··· Record extracts ···

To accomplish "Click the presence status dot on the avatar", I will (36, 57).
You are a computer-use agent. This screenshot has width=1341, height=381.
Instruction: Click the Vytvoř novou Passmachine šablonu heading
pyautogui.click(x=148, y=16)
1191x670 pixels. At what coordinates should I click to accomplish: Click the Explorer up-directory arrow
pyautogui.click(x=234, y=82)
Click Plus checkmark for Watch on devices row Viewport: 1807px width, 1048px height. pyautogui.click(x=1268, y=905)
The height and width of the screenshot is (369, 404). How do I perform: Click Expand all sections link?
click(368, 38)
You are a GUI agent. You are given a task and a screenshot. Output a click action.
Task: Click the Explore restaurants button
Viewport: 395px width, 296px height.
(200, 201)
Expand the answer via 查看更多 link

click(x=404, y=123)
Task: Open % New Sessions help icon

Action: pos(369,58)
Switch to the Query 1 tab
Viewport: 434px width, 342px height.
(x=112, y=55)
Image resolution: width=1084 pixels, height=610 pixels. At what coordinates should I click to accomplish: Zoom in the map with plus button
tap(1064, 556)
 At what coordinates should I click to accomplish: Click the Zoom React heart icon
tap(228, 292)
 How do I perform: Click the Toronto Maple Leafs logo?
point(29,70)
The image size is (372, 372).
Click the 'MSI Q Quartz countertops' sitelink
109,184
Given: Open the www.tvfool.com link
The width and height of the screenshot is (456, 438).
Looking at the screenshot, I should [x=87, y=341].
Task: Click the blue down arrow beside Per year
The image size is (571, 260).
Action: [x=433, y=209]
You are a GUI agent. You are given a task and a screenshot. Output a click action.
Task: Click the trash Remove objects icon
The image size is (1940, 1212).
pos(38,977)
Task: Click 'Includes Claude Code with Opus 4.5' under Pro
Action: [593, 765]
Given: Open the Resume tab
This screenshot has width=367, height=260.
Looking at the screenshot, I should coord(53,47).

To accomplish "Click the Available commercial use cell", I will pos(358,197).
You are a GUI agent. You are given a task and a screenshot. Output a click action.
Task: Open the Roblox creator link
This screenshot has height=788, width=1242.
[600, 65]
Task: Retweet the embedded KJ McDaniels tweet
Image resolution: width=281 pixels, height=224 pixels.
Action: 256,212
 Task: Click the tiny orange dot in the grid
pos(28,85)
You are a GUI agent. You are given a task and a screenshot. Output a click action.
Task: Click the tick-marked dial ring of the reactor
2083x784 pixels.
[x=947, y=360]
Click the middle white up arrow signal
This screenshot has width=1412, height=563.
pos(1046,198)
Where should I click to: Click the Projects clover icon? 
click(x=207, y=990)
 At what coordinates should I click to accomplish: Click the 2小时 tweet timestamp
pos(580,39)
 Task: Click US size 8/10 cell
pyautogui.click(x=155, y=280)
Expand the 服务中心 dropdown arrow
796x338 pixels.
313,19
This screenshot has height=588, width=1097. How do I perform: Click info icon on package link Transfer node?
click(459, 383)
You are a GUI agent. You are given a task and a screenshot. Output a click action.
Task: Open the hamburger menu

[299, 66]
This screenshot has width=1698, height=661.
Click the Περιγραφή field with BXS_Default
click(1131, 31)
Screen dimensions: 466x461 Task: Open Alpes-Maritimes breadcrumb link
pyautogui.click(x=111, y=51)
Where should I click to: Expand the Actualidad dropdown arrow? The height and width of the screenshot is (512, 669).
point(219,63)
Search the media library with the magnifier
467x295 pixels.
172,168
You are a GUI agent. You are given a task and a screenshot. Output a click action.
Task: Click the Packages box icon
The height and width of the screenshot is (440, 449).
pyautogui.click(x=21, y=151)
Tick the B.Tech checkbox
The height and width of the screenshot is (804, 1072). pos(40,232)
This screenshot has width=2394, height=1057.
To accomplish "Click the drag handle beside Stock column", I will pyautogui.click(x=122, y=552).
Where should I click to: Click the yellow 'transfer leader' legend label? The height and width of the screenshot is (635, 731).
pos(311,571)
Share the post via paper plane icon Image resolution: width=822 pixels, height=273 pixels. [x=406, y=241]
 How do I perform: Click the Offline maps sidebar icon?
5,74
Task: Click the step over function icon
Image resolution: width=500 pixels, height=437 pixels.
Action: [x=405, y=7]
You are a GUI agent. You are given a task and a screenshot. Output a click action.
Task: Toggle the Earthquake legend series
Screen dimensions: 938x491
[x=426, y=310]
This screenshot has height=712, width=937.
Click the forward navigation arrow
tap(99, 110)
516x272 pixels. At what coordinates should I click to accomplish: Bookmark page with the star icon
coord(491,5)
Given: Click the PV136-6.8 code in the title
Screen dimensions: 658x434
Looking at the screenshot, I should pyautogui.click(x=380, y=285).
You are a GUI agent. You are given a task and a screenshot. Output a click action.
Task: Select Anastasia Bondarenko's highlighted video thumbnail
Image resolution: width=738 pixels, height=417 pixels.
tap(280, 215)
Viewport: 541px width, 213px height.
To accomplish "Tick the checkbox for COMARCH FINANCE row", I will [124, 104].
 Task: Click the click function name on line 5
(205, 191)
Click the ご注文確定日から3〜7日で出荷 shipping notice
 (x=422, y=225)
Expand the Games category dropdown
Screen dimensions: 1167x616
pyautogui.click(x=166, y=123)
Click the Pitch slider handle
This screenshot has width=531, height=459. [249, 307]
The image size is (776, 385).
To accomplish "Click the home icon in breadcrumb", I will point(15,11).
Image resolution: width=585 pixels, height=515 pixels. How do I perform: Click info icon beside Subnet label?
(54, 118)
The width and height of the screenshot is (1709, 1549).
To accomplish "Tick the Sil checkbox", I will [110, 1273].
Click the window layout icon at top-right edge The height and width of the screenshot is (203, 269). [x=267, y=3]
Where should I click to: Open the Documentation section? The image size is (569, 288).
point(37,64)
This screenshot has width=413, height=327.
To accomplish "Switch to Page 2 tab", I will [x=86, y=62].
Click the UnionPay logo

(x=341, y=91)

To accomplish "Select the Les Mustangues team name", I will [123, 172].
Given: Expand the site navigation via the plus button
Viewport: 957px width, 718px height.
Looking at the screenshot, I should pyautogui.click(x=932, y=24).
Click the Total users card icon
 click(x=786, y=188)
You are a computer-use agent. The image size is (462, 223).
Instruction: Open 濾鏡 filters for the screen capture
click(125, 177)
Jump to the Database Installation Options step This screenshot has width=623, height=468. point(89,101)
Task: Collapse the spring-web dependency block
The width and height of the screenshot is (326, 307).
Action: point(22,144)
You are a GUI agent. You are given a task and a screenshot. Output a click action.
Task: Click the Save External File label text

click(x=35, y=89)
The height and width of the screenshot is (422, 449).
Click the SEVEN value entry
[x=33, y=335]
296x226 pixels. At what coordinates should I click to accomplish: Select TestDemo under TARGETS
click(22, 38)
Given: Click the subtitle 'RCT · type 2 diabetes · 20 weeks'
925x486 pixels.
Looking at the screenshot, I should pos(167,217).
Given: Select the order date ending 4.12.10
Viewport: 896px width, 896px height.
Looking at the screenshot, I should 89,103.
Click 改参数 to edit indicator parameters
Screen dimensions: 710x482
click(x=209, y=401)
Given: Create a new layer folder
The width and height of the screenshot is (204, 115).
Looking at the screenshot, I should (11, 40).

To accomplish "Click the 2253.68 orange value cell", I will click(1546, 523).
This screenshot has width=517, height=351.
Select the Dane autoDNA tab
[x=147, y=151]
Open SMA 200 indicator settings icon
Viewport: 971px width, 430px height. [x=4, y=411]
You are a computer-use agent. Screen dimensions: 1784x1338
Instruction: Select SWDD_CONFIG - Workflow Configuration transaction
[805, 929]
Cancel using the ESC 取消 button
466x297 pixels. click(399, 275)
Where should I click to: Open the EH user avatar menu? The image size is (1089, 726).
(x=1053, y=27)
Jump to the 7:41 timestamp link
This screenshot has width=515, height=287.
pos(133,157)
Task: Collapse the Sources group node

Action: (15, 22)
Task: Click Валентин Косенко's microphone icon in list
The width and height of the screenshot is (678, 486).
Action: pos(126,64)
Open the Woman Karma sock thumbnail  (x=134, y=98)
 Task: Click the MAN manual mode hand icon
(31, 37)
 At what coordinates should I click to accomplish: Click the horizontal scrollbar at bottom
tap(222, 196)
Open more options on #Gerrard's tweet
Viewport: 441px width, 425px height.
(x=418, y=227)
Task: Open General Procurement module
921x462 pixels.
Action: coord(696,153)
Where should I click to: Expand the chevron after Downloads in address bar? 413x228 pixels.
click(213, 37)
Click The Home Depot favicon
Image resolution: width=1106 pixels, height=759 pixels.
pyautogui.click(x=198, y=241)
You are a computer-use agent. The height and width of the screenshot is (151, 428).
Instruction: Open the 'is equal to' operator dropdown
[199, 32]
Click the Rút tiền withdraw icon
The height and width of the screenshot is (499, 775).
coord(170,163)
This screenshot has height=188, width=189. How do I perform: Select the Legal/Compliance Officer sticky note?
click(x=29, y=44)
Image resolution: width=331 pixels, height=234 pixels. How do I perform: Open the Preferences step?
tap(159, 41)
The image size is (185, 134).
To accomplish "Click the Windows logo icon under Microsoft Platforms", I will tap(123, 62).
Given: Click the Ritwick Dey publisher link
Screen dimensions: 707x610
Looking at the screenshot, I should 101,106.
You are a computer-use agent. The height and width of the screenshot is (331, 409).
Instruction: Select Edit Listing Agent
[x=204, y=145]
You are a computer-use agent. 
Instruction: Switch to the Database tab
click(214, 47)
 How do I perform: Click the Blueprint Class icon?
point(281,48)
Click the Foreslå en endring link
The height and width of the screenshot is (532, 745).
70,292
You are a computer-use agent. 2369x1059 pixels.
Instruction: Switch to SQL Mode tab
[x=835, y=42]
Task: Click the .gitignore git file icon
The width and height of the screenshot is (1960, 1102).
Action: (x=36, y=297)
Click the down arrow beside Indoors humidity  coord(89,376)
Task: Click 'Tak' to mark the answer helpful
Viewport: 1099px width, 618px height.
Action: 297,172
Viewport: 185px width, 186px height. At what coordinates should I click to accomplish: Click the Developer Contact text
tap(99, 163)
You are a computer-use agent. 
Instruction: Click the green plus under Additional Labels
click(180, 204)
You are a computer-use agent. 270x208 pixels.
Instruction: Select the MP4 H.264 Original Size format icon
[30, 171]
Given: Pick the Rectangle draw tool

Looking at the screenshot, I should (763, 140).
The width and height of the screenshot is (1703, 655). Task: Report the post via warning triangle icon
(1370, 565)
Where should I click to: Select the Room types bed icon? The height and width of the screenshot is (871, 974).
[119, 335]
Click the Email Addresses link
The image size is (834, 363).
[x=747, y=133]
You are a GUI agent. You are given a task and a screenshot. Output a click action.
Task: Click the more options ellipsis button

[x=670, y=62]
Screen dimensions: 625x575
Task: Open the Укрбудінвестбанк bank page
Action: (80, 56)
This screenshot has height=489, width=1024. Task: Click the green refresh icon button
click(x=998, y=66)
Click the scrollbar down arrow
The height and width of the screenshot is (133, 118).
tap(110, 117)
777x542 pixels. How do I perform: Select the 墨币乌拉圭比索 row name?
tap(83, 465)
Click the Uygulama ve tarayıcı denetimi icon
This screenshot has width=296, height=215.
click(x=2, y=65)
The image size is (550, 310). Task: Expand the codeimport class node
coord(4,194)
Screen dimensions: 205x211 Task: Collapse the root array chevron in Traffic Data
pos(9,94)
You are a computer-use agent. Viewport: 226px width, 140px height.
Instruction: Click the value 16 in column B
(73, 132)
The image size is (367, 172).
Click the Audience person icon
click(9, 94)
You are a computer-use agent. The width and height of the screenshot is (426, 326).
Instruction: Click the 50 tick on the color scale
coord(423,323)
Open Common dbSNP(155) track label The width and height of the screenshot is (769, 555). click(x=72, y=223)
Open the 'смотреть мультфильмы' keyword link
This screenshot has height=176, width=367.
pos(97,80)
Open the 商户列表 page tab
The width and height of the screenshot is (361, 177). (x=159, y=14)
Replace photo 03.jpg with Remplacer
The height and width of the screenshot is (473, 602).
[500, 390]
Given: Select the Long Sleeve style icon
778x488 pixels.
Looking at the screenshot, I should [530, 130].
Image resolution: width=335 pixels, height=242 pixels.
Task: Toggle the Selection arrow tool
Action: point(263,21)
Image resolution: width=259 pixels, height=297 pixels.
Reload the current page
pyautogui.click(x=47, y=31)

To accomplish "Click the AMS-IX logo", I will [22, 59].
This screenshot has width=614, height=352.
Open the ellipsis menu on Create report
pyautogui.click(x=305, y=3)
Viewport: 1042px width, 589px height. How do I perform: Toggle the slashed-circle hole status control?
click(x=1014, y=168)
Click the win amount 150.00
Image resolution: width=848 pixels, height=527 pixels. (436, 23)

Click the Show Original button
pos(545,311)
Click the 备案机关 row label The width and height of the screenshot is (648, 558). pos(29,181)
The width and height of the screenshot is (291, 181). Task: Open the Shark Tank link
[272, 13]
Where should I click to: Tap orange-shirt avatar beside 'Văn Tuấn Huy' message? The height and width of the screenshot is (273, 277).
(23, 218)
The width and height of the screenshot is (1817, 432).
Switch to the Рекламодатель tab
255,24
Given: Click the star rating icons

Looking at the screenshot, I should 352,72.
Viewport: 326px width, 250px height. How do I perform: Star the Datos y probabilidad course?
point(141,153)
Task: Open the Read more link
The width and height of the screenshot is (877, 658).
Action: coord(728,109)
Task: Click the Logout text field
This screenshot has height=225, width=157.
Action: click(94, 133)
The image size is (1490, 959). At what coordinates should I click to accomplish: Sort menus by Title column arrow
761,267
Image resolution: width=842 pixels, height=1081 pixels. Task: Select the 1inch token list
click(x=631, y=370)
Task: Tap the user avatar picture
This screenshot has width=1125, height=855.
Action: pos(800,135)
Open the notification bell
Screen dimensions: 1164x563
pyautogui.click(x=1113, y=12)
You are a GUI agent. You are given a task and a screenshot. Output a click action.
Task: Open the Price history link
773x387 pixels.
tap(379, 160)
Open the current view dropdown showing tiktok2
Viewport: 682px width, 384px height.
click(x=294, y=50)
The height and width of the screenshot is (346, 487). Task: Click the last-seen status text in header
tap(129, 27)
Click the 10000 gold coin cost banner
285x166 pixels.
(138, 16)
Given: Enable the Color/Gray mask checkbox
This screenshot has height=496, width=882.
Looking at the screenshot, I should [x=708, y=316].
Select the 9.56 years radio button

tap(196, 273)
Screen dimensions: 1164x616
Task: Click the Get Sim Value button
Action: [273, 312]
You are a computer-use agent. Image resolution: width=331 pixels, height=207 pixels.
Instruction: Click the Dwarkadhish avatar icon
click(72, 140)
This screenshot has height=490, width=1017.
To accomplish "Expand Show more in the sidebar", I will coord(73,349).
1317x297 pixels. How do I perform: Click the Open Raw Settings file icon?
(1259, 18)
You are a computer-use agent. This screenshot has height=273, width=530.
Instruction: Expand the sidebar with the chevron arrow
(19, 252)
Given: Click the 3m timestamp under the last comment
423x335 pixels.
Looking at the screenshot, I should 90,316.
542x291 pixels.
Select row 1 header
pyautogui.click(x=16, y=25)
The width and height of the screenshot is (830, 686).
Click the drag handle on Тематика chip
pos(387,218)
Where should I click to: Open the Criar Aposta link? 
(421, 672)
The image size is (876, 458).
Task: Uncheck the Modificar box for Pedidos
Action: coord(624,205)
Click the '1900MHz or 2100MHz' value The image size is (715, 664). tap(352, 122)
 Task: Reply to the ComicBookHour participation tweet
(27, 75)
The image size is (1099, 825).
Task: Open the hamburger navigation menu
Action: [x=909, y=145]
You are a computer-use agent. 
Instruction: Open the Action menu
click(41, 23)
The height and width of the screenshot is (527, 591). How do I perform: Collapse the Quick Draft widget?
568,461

···

Format the lines as a JSON list of strings, one string per line and no blank lines, beginning at the line that contains "The height and width of the screenshot is (346, 487)." and ending after the line that contains "pos(387,218)". Include only those lines.

[
  "The height and width of the screenshot is (346, 487). Task: Click the last-seen status text in header",
  "tap(129, 27)",
  "Click the 10000 gold coin cost banner",
  "285x166 pixels.",
  "(138, 16)",
  "Given: Enable the Color/Gray mask checkbox",
  "This screenshot has height=496, width=882.",
  "Looking at the screenshot, I should [x=708, y=316].",
  "Select the 9.56 years radio button",
  "tap(196, 273)",
  "Screen dimensions: 1164x616",
  "Task: Click the Get Sim Value button",
  "Action: [273, 312]",
  "You are a computer-use agent. Image resolution: width=331 pixels, height=207 pixels.",
  "Instruction: Click the Dwarkadhish avatar icon",
  "click(72, 140)",
  "This screenshot has height=490, width=1017.",
  "To accomplish \"Expand Show more in the sidebar\", I will coord(73,349).",
  "1317x297 pixels. How do I perform: Click the Open Raw Settings file icon?",
  "(1259, 18)",
  "You are a computer-use agent. This screenshot has height=273, width=530.",
  "Instruction: Expand the sidebar with the chevron arrow",
  "(19, 252)",
  "Given: Click the 3m timestamp under the last comment",
  "423x335 pixels.",
  "Looking at the screenshot, I should 90,316.",
  "542x291 pixels.",
  "Select row 1 header",
  "pyautogui.click(x=16, y=25)",
  "The width and height of the screenshot is (830, 686).",
  "Click the drag handle on Тематика chip",
  "pos(387,218)"
]